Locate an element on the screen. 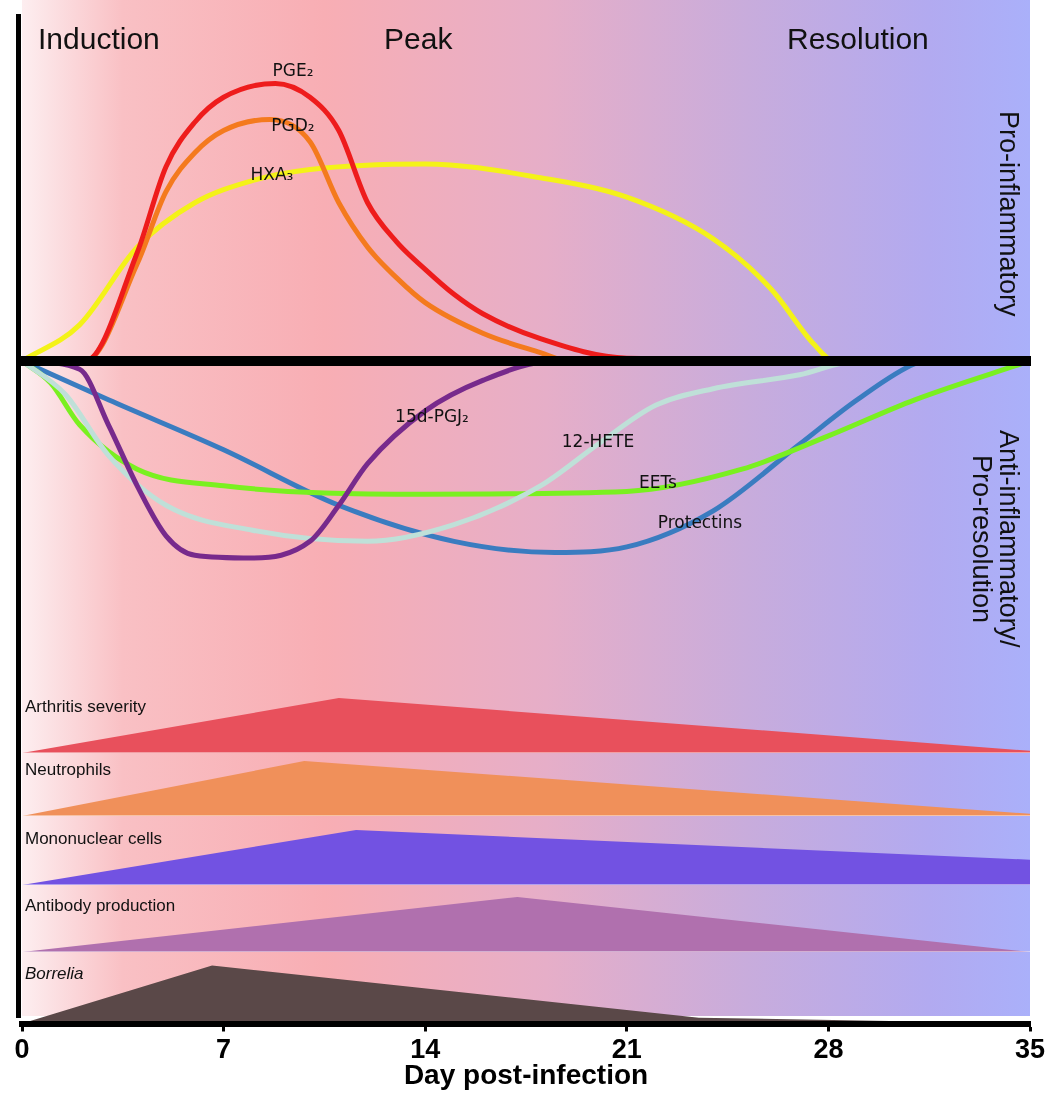 Image resolution: width=1053 pixels, height=1114 pixels. text: Peak is located at coordinates (418, 39).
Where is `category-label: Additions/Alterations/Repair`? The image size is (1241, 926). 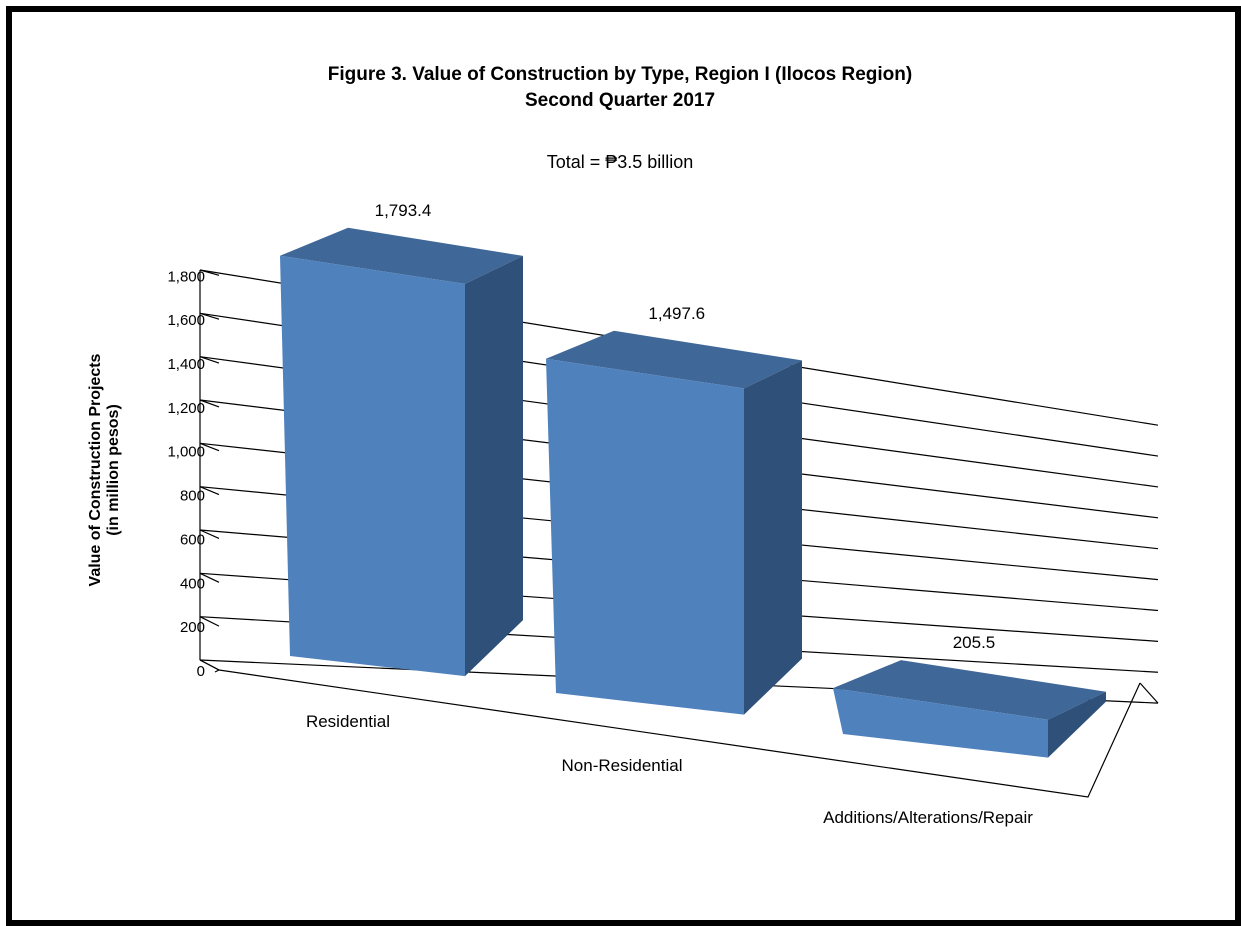 category-label: Additions/Alterations/Repair is located at coordinates (928, 818).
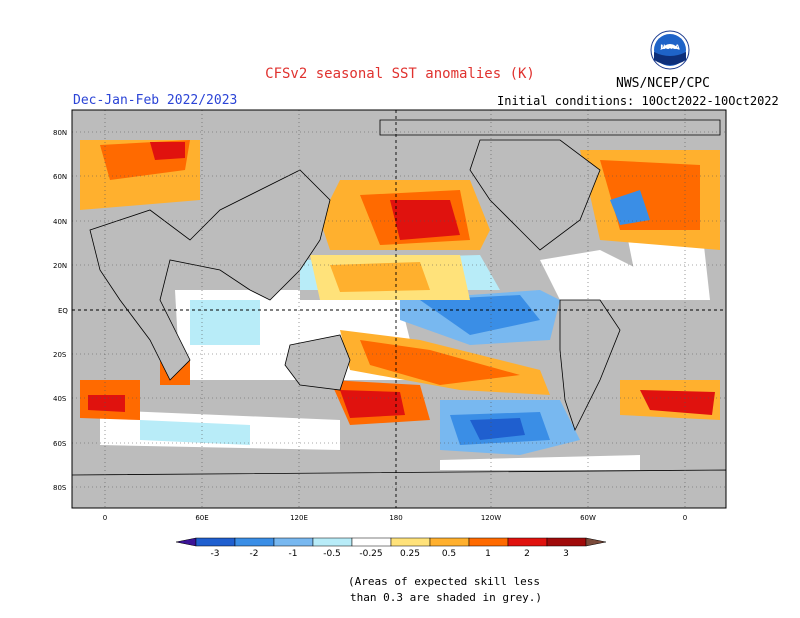  What do you see at coordinates (400, 74) in the screenshot?
I see `chart-title: CFSv2 seasonal SST anomalies (K)` at bounding box center [400, 74].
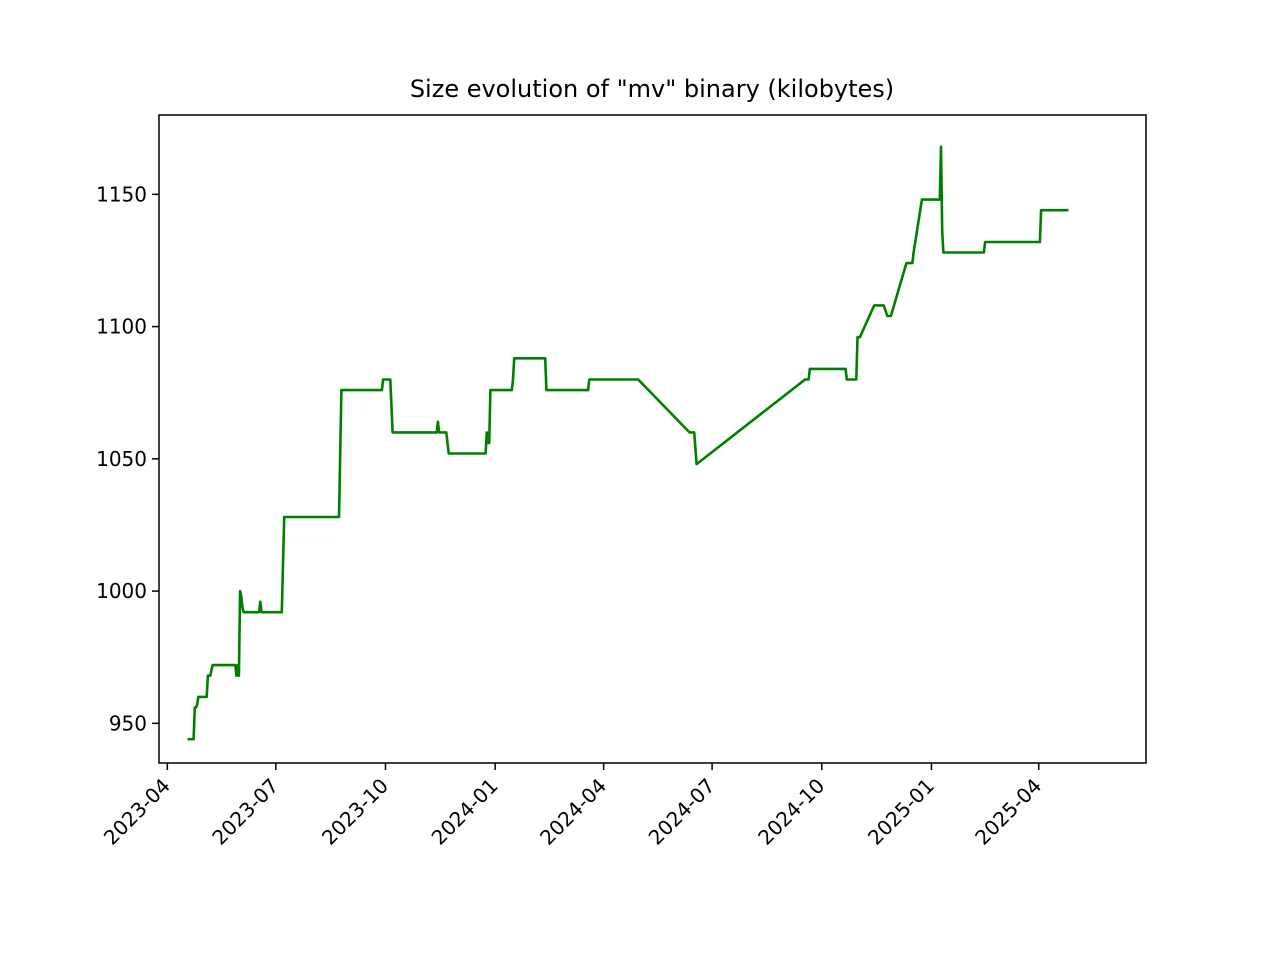 This screenshot has width=1273, height=955. What do you see at coordinates (122, 194) in the screenshot?
I see `y-tick-label: 1150` at bounding box center [122, 194].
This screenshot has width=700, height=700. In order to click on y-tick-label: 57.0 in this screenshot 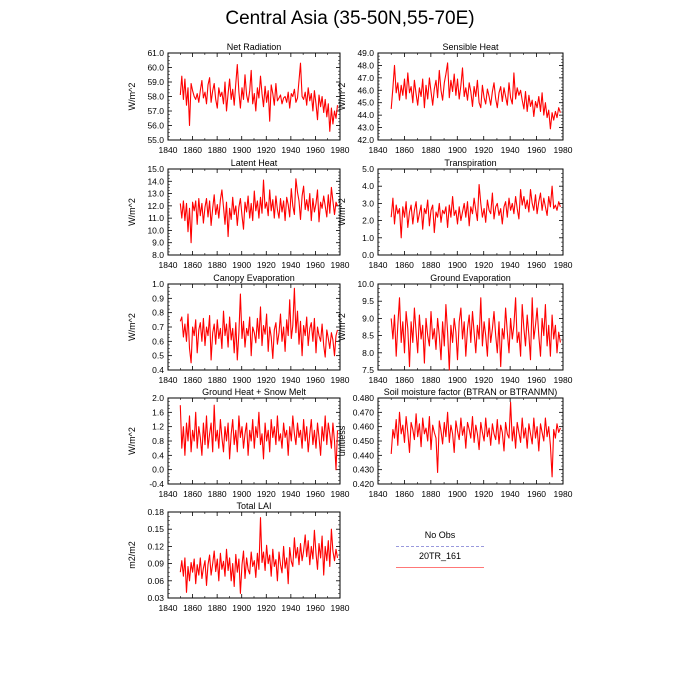, I will do `click(156, 111)`.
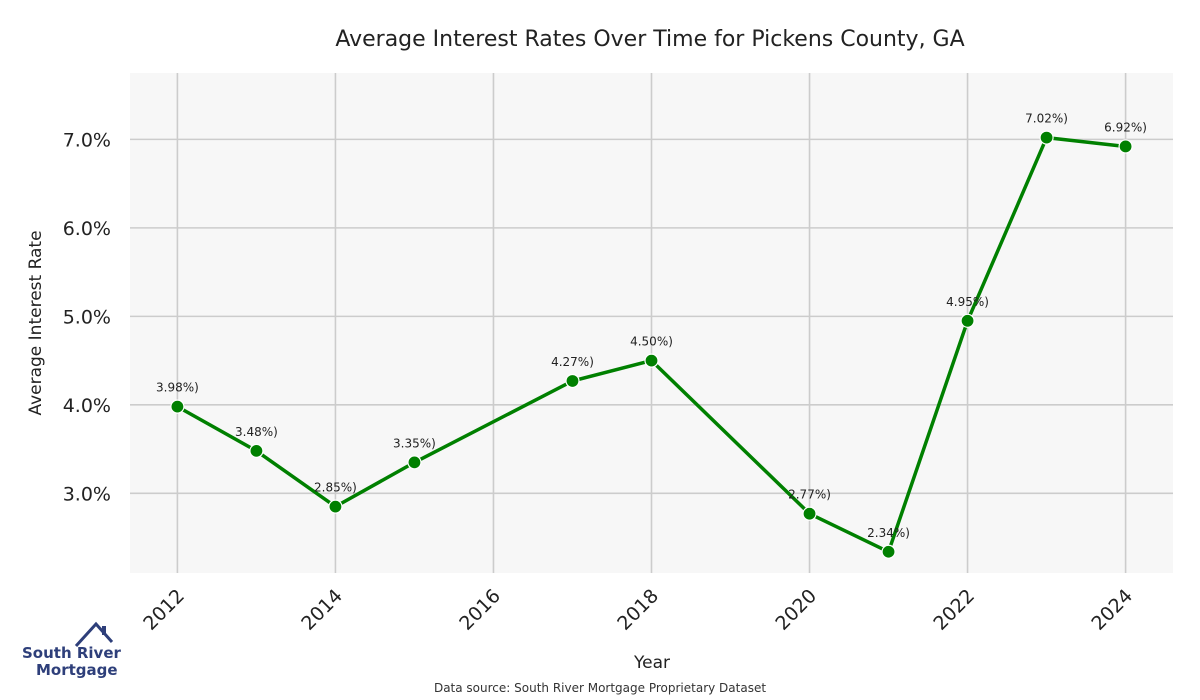 Image resolution: width=1200 pixels, height=700 pixels. I want to click on data-label: 3.35%), so click(414, 443).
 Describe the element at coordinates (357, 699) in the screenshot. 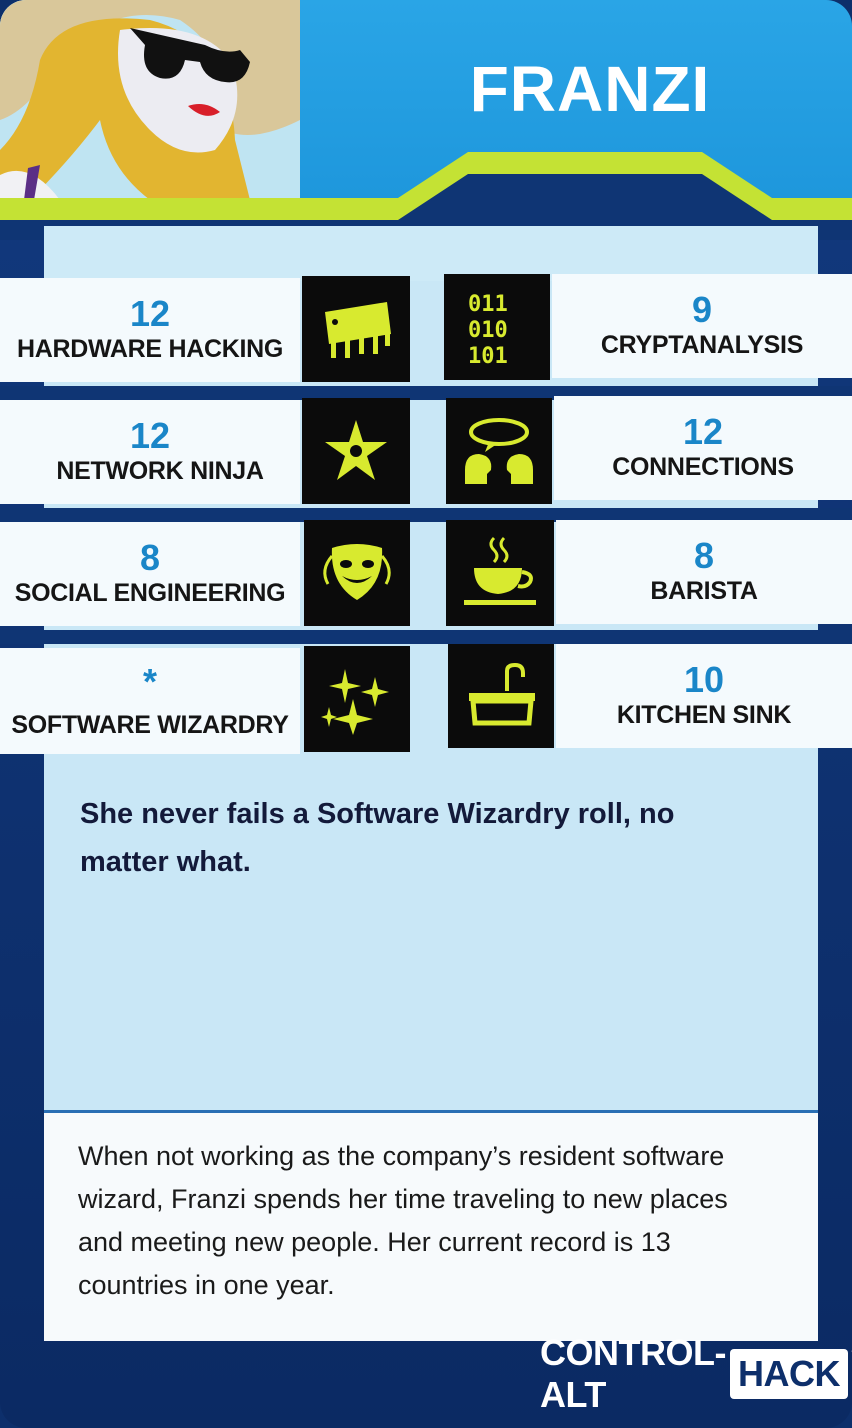

I see `sparkles-icon` at that location.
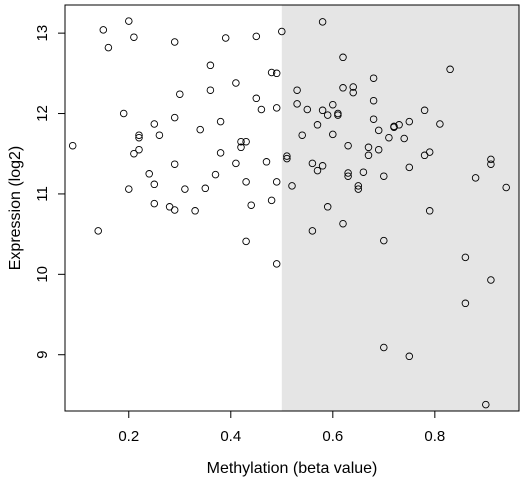 The image size is (522, 494). What do you see at coordinates (230, 436) in the screenshot?
I see `x-tick-label: 0.4` at bounding box center [230, 436].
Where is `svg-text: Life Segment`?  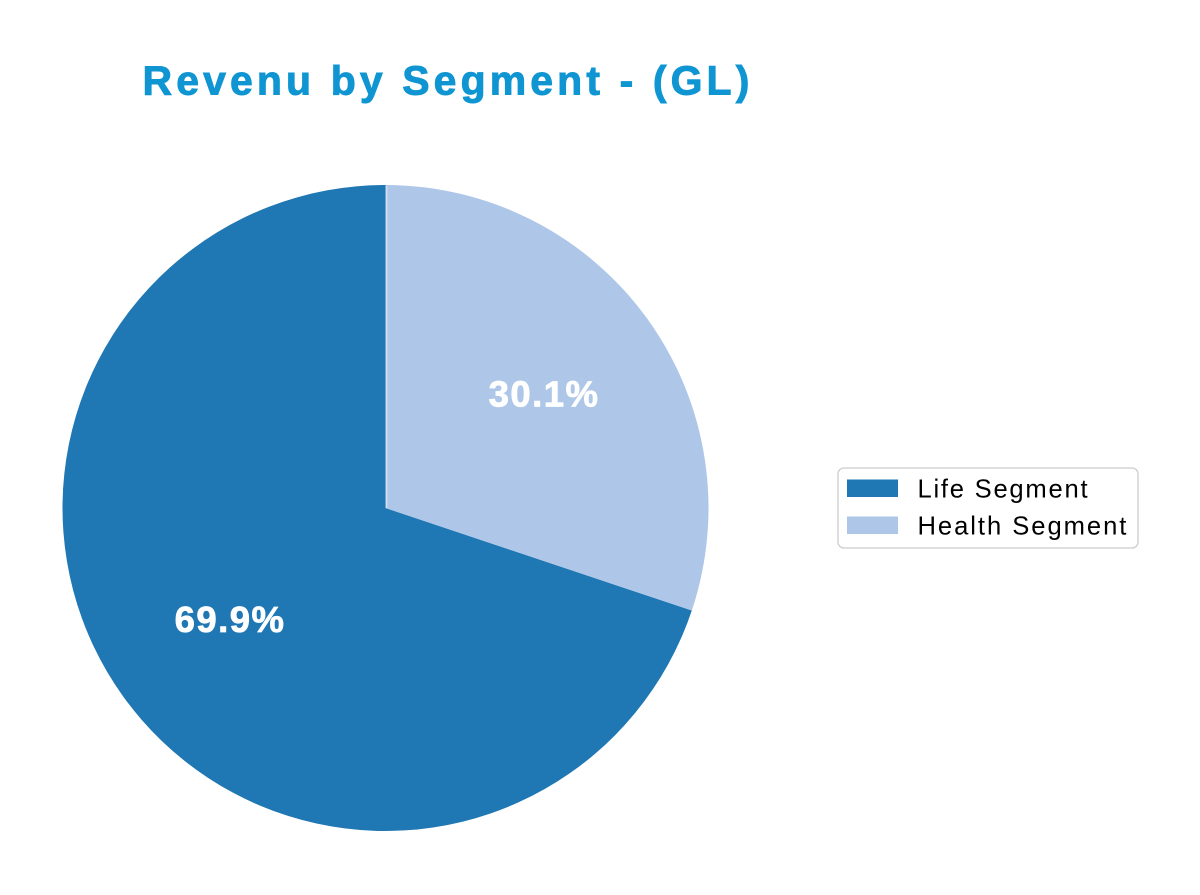
svg-text: Life Segment is located at coordinates (1004, 489).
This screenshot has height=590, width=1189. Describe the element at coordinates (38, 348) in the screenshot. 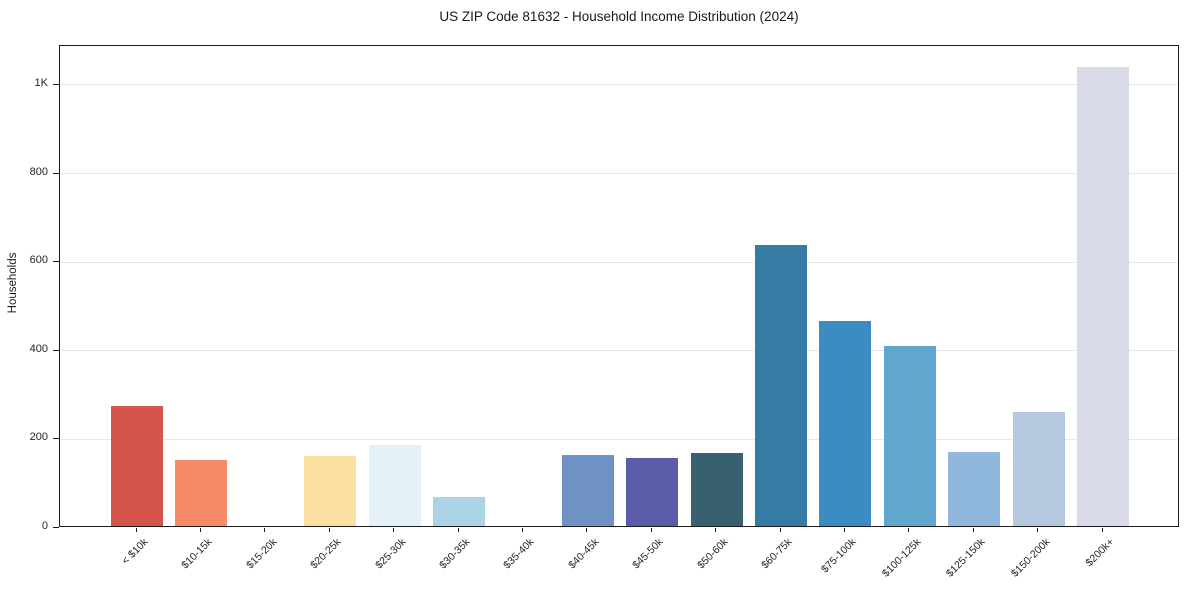

I see `y-tick-label: 400` at that location.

> Directions for this task: Reproduce everything from "This screenshot has height=590, width=1189." down to the end of the material, swapping "Describe" for "Identify" and changing nothing else. Omit the pictures from your answer.

> Exercise solution:
This screenshot has height=590, width=1189. Identify the element at coordinates (38, 348) in the screenshot. 

I see `y-tick-label: 400` at that location.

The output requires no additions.